Select the lines of the records containing the word "heading" and list them.
*** Listed entries Section Begins ***
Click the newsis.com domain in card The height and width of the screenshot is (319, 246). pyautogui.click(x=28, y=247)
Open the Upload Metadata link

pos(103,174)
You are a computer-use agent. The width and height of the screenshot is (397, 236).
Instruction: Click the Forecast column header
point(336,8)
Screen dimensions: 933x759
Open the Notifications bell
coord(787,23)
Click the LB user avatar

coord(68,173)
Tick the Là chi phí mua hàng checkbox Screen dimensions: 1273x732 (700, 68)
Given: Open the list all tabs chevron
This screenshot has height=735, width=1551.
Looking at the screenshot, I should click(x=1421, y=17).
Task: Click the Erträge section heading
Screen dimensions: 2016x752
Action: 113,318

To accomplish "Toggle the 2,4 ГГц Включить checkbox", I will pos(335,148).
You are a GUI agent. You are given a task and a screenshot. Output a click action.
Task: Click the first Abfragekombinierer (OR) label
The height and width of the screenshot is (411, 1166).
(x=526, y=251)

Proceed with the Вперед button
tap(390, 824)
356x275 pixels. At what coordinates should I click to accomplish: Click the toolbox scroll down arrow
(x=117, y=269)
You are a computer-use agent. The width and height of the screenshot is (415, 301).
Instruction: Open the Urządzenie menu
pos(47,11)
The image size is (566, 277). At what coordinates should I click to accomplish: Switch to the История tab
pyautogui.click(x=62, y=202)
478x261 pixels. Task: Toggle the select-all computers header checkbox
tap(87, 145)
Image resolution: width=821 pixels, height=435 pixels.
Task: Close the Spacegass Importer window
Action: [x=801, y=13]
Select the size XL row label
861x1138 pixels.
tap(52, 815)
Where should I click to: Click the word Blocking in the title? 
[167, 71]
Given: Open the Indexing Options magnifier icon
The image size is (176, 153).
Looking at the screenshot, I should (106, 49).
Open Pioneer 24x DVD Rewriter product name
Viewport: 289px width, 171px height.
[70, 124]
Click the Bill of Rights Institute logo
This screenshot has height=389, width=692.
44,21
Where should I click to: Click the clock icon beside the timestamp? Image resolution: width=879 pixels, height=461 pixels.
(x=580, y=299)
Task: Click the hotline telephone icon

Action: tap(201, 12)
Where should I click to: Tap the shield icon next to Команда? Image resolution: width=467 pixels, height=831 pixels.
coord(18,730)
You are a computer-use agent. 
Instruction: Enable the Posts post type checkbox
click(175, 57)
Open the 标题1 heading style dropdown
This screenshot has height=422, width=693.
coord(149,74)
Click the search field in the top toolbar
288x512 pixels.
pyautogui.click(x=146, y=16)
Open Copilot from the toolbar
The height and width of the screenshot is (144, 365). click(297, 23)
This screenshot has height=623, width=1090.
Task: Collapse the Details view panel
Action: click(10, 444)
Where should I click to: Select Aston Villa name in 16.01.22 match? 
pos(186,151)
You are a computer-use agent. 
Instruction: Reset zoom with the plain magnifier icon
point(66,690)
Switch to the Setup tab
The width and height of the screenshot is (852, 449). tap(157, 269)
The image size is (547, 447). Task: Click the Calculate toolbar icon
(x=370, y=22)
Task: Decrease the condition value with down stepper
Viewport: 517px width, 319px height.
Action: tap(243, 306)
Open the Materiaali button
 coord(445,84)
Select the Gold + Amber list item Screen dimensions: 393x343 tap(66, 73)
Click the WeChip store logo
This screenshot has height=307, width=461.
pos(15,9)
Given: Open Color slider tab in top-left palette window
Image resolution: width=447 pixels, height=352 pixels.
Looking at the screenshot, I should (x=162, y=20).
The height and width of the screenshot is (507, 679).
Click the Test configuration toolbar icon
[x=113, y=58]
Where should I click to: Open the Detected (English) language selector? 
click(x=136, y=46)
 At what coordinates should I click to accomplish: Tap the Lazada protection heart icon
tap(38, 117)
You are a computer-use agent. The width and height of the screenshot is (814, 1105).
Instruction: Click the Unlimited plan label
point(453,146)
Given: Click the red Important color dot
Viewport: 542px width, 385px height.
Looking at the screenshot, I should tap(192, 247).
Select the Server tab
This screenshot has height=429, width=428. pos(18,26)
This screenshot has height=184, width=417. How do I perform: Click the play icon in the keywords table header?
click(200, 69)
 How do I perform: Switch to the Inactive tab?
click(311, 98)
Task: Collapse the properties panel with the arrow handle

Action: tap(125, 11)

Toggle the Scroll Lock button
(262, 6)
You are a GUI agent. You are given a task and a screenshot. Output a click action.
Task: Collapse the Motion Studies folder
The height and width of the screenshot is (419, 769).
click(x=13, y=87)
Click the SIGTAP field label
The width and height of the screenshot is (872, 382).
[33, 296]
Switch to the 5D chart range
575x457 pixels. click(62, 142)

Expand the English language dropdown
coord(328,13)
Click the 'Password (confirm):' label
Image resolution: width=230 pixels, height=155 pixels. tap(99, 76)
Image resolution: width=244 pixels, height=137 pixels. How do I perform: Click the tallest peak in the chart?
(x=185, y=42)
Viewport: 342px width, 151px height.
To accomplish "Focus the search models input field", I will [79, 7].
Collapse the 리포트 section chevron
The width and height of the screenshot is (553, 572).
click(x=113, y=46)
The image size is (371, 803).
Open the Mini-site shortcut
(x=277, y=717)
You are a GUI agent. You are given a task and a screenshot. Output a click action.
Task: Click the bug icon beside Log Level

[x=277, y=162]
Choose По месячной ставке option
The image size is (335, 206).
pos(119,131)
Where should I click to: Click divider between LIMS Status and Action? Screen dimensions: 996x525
*** Listed entries Section Ends ***
**Response to this task:**
Task: Click the Erträge section heading
Open the 标题1 heading style dropdown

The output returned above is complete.